Host Disk Device Read / Write Rates

  • The host disk read-and-write rate is the average read/write rate across all disks/LUNs on the host. The rate represents the read/write throughput at the host level across all disks/LUNs and VMs running on the host.
    • If the database instance has I/O performance issues, you may have another VM on the same host causing the delays. Compare this metric to the physical I/O rate from the database instance. If the Host rate is higher, then it’s likely another VM is the problem. Otherwise, the VM your instance is running in may be causing too much of a demand on the underlying physical storage.

Host Max Disk Latency

  • This is the highest latency value across all disks used by this host.

 

Host Disk Latency

  • Read latency is the average amount of time to process a read command to a disk to the host (across all VMs). High disk latency indicates storage may be slow or overloaded.
  • Write latency is similar to read and is the average amount of time to process a write command from the specific disk across all VMs.
    • Disk Write Latency = Kernel Write Latency + Device Write Latency
  • Expected disk latencies will depend on the nature of the storage like read/write mix, randomness and I/O size along with the capability of the storage subsystem.

 

In addition to these metrics being found in DPA, you can execute the “esxtop” command from your VMware ESXi host or look at various utilization metrics from the VMware ESXi console. SolarWinds Virtualization Manager also reports on all of these metrics and more in a friendlier format with both historical and real-time data.

 

 

 

Sample Nightmare Scenario Avoided

 

As I mentioned when I started off, a nightmare scenario could be when everything associated with the database instance seems fine—nothing changed. Since we’ve covered the essential VM metrics you should be monitoring, let’s walk through a hard-to-find problem for a database instance running in a VM using SolarWinds Database Performance Analyzer (DPA) with the VM Option. In the 2019.4 release of DPA, we expanded the VM option to go beyond the basic resource metrics to include additional HOST metrics and to make note of events, as seen in the DPA CPU tab in RESOURCES.

 

* Example of event logging in DPA 2019.4

 

 

Let’s walk through our sample “nightmare” scenario.

 

  • Problem ticket open for poor application performance response time
    • Users complained the morning of Monday, December 2 “around 8 a.m.” they experienced abnormally long wait times.

 

  • No outages were recorded from the IT Ops group

 

  • You go to DPA to look at the Database instance supporting the application
    • You notice a longer than normal wait occurrence on December 2, and the machine learning anomaly detection flags this time as a critical wait time delta from what is normally expected at this time of day.

 

 

  • You then look at the tab ADVISORS for additional data for this day.

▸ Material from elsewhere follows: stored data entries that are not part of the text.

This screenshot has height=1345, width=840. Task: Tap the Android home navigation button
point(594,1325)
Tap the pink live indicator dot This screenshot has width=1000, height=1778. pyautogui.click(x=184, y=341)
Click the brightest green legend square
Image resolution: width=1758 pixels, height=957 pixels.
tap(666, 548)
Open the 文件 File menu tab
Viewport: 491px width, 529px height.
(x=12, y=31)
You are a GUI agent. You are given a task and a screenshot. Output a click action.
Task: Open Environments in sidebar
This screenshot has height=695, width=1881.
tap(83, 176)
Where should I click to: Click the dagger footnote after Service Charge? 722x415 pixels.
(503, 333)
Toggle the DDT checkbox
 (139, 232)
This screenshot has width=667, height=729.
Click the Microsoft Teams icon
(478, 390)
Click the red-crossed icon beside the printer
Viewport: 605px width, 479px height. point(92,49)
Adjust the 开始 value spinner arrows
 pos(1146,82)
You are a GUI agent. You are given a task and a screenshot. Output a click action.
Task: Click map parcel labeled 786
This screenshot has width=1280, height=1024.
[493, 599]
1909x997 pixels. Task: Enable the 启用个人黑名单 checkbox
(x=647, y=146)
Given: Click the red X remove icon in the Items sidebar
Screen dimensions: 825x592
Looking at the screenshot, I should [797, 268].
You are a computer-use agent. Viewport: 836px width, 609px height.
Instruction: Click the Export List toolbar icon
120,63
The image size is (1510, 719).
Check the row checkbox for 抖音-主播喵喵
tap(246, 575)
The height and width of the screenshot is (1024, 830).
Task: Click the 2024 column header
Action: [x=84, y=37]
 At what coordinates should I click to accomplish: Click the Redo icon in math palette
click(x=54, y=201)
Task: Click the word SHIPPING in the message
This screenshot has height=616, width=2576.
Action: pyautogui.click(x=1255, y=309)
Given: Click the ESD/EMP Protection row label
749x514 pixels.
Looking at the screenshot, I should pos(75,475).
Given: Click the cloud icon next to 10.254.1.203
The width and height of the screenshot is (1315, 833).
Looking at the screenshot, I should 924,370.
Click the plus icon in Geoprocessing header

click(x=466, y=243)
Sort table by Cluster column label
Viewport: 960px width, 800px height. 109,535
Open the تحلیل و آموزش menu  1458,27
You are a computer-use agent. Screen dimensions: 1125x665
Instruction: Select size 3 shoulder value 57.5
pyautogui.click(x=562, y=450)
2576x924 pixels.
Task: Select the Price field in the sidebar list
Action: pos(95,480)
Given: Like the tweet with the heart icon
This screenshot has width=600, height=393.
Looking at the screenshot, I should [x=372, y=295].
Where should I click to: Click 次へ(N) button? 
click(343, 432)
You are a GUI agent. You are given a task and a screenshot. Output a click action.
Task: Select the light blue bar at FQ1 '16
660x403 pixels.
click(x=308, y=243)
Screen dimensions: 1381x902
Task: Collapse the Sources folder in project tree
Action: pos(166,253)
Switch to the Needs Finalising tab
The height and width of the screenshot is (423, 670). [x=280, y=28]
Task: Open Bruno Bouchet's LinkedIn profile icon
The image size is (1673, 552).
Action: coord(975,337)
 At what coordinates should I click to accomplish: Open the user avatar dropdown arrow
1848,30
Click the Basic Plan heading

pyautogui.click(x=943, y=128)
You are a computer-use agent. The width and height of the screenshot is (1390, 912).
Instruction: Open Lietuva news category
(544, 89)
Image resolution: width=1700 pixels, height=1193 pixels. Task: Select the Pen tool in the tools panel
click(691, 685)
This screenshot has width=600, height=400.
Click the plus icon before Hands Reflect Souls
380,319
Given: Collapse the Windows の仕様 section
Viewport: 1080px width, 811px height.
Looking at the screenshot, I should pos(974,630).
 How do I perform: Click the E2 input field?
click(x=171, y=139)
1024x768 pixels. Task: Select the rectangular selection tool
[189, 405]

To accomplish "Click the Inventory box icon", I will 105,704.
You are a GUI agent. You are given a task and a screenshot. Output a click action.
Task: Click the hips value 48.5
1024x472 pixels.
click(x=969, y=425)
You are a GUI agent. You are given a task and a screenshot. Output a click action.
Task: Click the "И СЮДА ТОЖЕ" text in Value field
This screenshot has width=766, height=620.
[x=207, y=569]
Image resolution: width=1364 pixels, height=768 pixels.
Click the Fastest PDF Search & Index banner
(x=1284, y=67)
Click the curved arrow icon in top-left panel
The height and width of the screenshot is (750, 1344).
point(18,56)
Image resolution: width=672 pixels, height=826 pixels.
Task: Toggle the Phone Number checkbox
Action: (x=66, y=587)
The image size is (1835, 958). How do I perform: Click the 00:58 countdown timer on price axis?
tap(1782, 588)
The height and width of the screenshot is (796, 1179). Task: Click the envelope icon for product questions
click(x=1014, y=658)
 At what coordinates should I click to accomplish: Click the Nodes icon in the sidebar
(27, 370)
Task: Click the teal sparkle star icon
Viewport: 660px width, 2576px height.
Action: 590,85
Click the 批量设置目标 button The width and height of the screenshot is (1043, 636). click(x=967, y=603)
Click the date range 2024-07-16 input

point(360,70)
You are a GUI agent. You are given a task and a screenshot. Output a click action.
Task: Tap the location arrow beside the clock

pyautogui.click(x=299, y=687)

    1. As it turns out, a specific query accounts for the top amount of execution time.


  • You select this query to find out more about it and what occurred at the time. From the QUERY DETAIL page, you see the longest wait time was for memory/CPU from which you click on the green bar for memory/CPU to explore further by going down to the hour.

 

  • Once you get down to the hourly view, you see a noticeable spike in wait time in the morning hours when the application response time issue was occurring.
  • As you scroll down the page to the end where VM metrics are shown, you see the new co-stop metric where there’s a corresponding spike. By hovering over the annotation dots, you see during this time the VM was being moved via vMotion from one host to another.


  • Just as with snapshots, vMotion events can have a negative impact on the performance of the VM the database instance is running in. Without visibility into the virtualized infrastructure, it can be time consuming to find the culprit of poor performance. 
    With DPA, you can easily line up all of resources for a specific time to pinpoint the problem as seen below.

 

Summary

 

With VMware’s 500,000 customers and tens of millions of VMs, virtualization is here to stay. Since many database on-premises to cloud migrations involve virtualization, e.g., Azure VM, many of the same challenges existing on-premises will exist in IaaS environments. DBA’s don’t have to be virtual admins, but they do need to be aware of the environment their database instances run in and the impact those environments have on database performance.

 

That said, I’ve discovered many DPA customers have no idea there’s a purpose-built option for VMware that can be added to the product. It’s easy to see if you have the option by looking for the VIRTUALIZATION tab on the home page.

 

*  This all-in-one view lets you line up all your resources in a single view to look for problems on a specific date and time.

 

Our goal at SolarWinds is to listen to our customers which is why we’ve enhanced the VM option for DPA. If you are a DPA customer, be sure to utilize our THWACK® feature request page to request and vote on feature enhancements. Lastly, if you are currently running your database instances in a VM, we'd appreciate you taking this 60 second survey (and reward you with THWACK points).

 

 

 

 


[1] Gartner Market Guide for Server Virtualization, Published 24 April 2019, ID G00350674

Create one job that updates multiple devices with different scripts

0
0

Is there any way with NCM to update multiple devices via the same job with different scripts per device?  Let's say I have redundant internet connections and manually re-routing takes a different set of configurations for 3 different devices.  I'd like to pre-populate the scripts and have one place to launch it.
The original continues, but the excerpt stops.